Brianna huffs, shaking her head as if she already knew the answer before she asked the question.
Johnny grows angry at her incessant lawful concerns and interruptions. “Look,” he says, grabbing hold of the steel bars that separate them, causing her to meet him eye to eye, “if you don’t like my ideas, you’re free to leave,
rich girl.”
The challenge in her body language retreats as her posture grows insecure with Johnny’s intensity. Realizing she has wounded his ego, she begins, “I didn’t mean anything by it.

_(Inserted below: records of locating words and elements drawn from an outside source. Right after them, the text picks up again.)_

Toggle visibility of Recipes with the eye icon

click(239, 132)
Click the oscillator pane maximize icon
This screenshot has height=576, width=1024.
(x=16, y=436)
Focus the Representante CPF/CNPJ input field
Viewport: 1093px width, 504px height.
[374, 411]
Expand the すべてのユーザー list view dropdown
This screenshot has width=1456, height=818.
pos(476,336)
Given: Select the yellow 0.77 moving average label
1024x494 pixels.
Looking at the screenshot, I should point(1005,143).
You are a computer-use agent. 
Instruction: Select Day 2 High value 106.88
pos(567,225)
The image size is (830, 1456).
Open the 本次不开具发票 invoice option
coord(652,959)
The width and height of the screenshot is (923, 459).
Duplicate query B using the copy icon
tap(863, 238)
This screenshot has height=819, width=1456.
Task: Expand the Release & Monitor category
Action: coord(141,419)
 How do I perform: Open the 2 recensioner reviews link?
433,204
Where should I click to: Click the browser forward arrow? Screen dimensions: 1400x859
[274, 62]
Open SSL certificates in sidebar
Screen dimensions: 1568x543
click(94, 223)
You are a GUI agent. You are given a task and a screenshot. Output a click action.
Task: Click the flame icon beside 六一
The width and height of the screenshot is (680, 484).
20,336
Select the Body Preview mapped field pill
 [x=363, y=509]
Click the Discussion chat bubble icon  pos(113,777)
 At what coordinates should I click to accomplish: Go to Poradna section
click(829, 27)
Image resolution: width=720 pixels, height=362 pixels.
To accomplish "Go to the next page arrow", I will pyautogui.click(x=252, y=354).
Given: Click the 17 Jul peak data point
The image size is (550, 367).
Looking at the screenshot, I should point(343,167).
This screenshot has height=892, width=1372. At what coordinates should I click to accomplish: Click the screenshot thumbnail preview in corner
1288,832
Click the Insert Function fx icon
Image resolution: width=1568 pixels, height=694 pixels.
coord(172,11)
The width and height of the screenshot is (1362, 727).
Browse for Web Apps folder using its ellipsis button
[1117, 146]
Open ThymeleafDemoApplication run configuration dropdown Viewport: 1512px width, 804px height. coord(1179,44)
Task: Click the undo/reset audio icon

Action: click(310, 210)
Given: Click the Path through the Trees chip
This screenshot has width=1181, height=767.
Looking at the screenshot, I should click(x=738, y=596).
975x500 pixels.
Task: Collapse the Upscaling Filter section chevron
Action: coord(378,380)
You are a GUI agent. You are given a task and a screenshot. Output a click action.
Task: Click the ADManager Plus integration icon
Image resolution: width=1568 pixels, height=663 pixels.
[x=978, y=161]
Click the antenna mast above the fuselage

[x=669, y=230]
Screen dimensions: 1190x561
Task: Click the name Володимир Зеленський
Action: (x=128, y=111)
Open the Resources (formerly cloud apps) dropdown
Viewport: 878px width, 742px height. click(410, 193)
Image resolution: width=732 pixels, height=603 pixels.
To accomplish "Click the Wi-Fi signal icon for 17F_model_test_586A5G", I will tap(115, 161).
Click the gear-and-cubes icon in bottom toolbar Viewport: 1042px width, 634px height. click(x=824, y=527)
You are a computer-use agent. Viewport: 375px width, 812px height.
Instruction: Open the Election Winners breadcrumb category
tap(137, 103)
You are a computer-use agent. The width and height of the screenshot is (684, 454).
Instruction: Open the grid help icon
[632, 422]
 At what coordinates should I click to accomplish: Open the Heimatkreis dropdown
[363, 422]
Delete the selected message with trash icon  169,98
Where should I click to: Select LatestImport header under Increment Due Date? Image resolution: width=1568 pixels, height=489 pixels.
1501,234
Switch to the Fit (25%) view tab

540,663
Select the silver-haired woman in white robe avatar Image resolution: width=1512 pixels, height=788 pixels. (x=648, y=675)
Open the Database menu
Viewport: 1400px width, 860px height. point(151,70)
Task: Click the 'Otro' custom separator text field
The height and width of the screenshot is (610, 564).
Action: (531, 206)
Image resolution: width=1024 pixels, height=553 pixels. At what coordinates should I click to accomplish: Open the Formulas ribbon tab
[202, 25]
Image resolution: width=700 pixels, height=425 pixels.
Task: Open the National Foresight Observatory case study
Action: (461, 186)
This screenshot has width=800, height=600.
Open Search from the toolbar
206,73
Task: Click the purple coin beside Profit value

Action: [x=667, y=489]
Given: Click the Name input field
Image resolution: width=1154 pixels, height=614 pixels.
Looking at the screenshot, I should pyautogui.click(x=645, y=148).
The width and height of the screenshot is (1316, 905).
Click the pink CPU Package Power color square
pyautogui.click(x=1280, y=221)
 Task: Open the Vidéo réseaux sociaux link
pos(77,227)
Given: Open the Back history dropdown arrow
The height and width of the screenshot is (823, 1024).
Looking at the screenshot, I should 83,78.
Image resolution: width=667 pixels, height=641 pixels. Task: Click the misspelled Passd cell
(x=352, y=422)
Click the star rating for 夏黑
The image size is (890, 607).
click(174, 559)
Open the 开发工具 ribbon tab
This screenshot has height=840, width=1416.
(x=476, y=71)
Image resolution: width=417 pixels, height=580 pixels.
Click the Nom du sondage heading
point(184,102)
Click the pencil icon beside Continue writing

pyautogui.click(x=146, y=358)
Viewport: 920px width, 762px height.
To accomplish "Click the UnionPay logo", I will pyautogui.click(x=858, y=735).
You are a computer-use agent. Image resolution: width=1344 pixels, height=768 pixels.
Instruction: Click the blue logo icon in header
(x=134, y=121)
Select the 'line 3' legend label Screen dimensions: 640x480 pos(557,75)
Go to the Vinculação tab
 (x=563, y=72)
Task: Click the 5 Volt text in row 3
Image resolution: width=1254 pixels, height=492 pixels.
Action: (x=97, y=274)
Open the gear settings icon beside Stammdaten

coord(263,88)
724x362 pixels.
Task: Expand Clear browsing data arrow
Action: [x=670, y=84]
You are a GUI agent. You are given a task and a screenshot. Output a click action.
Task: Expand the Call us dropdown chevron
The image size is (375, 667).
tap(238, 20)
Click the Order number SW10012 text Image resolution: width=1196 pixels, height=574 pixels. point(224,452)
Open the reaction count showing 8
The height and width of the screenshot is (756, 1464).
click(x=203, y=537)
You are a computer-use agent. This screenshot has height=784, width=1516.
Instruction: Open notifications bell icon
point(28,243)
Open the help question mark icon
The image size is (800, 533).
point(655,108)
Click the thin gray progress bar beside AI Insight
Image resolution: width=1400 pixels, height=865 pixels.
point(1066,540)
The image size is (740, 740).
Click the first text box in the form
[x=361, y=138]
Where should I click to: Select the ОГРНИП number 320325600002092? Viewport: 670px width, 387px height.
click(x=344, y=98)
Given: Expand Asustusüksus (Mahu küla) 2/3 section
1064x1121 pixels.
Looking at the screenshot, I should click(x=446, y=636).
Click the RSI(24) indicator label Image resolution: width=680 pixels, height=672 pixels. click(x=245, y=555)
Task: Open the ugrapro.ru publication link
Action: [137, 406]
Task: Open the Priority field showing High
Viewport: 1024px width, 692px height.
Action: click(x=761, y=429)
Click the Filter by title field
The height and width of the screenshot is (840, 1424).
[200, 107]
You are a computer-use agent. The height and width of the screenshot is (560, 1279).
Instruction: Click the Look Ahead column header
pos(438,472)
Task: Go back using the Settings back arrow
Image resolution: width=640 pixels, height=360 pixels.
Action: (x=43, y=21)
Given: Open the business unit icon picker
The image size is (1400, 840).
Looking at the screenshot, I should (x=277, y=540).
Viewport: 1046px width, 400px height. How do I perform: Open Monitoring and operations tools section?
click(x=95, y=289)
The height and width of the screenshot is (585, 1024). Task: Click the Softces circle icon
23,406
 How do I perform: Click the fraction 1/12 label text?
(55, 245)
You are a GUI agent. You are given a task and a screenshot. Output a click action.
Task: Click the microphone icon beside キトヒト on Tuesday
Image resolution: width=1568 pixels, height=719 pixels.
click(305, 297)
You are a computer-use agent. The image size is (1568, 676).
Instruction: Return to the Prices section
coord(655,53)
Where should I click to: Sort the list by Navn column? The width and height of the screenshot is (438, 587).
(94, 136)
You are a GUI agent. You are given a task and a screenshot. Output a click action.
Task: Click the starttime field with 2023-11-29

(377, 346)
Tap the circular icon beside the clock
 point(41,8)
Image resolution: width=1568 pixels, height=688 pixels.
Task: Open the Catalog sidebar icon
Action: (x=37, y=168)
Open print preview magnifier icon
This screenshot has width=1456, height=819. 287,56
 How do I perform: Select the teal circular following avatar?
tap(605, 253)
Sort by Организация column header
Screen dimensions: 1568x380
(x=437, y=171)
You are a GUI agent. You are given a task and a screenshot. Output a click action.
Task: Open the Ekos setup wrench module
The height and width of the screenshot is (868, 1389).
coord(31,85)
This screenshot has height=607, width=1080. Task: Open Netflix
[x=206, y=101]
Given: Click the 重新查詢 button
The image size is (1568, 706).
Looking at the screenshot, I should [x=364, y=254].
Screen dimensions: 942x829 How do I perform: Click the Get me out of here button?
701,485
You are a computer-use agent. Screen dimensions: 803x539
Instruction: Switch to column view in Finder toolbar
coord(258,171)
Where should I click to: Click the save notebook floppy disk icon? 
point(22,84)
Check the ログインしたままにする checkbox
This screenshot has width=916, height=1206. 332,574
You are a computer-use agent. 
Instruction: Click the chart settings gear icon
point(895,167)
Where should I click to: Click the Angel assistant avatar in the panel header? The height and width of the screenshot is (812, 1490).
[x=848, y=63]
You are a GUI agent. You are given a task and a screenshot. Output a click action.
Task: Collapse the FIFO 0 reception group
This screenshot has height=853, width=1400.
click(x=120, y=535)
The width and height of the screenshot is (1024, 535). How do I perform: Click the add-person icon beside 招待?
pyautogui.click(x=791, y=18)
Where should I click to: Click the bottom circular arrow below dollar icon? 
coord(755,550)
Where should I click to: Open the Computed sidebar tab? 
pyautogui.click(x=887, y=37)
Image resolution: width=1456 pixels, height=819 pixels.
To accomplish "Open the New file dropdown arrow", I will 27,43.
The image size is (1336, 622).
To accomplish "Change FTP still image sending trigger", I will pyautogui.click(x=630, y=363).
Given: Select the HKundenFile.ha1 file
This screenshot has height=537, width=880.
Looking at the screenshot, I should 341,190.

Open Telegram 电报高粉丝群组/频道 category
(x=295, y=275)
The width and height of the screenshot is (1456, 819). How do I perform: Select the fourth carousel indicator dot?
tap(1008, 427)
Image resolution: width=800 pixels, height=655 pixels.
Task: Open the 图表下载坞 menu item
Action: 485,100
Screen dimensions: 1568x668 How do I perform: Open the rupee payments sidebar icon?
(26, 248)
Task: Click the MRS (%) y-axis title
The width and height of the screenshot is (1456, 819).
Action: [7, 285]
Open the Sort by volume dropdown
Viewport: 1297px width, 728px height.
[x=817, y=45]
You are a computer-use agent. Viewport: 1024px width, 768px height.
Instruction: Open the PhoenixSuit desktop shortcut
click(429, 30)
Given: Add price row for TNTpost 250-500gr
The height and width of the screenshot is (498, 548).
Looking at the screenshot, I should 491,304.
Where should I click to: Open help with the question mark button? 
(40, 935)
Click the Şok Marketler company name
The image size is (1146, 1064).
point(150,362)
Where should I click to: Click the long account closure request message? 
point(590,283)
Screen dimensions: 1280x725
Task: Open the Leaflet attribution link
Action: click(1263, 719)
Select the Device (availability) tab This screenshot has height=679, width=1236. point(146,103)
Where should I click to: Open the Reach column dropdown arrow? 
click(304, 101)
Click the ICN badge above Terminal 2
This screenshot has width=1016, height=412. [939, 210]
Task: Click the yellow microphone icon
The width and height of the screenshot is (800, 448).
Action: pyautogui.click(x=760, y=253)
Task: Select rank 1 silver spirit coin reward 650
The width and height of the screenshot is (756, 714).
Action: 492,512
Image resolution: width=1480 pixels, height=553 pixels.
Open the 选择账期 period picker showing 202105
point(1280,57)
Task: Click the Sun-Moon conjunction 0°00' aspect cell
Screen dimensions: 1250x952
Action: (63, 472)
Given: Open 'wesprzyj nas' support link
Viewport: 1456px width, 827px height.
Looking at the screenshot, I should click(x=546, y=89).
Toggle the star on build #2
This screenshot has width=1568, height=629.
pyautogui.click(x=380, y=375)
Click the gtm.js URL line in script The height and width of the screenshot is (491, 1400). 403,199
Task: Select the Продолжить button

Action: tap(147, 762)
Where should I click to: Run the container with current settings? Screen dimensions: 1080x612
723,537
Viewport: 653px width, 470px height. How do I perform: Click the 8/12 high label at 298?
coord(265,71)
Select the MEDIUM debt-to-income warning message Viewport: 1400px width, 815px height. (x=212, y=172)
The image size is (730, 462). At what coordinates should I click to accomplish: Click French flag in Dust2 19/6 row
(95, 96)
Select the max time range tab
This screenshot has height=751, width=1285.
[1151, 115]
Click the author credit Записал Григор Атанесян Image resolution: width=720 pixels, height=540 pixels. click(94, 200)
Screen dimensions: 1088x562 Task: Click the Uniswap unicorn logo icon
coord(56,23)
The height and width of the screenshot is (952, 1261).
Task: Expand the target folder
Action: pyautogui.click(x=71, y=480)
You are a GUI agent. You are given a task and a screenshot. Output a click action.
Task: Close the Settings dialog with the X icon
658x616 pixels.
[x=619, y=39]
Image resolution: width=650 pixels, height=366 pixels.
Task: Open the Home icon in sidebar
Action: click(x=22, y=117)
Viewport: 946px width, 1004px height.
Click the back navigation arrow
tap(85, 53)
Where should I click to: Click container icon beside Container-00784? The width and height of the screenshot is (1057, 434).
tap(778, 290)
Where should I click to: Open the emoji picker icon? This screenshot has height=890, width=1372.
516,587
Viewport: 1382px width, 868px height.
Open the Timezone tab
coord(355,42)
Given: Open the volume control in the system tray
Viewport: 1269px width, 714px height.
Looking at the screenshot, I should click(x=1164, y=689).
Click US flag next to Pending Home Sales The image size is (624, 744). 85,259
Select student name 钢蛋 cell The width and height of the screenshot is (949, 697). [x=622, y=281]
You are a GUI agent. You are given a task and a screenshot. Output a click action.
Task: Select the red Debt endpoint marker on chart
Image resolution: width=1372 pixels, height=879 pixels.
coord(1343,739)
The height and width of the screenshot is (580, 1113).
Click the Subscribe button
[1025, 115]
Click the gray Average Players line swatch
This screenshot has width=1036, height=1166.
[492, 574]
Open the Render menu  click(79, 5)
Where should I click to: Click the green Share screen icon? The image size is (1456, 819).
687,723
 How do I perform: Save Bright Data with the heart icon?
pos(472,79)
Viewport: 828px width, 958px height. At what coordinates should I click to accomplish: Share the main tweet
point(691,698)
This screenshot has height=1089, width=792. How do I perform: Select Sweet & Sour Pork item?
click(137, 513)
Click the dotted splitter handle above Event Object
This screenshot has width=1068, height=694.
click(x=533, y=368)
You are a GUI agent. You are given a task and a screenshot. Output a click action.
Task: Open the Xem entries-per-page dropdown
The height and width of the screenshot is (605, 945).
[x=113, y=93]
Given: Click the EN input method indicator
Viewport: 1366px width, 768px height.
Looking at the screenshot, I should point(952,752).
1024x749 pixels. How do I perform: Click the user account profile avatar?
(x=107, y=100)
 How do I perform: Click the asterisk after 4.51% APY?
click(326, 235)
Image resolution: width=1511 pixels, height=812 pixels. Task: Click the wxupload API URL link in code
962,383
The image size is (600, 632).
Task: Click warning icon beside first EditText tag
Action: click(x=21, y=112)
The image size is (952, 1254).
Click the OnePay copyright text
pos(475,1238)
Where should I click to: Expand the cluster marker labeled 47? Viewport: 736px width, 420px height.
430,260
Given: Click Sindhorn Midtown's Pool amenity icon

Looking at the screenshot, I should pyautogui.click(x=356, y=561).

I’m…”
“If you apologize one more time, I swear I’m gonna beat my head off these metal bars,” he suspends her admission.
She looks at him, confused, a slight hint of annoyance surfacing. Opening her mouth as if she has something to say, she dutifully quenches the thought.
“Say it. Say it!” he demands encouragingly, the look in her eye now far from apologetic. “What were you about to say?” He grows antsy to know her true mind.
Brianna breathes in deeply, her chin jutting out as she attempts to embrace his provocation, knowing her true mind is not always as suitable as the edited version. “I was going to say, I was taught it is only proper and appropriate to apologize if I’ve hurt someone’s feelings. Although I wouldn’t expect you to know anything about manners,” she snips.
Johnny releases a devilish laugh. “Atta girl!” He swoops in closer to her, his playful eyes begging of hers. “Now doesn’t that feel a hell of a lot better than resorting to
I’m sorry?”
She can’t help but smile, affected by his full audacious grin. “Maybe,” she admits.
“Now, get out of here.” His sentiment is twofold. One, the thrill of the chase, he really wants to get to the bottom of her parents’ murder; two, his growing discomfort in being so close to her, the porcelain skin on her face calls for the touch of his hand.
“Thank you, Johnny.” She holds his eyes with hers, making a point to doubly acknowledge him.
His posture, as arrogant as his ego, makes a show of throwing his arms out to his sides, his palms facing up, dismissing the unwarranted praise. “For what?”
“Being persistent.” Her lips curving up at the corners, she continues, “unrelenting…like a gnat.”
“Buzz. Buzz. Buzz,” he jousts.
Brianna laughs. “Really, thank you for pushing me out of my comfort zone.” She backs away from his cell, her once insecure frame of mind now growing confident. “Your believing that I’m more capable than I think I am, might be just the thing I need to prove myself wrong.” She turns away from him, headed for the exit.
“Hey,
rich girl,”
he calls, causing her to turn around, facing him. Johnny now finds himself going against his mantra by quenching his own true mind, wanting to tell her to be careful. The sentiment proving too soft, too difficult for him to muster, he quickly diverts. “Take a camera. Get pictures of everything…the tracks, before and after you impress them…the scene. Link everything back to that marsh.”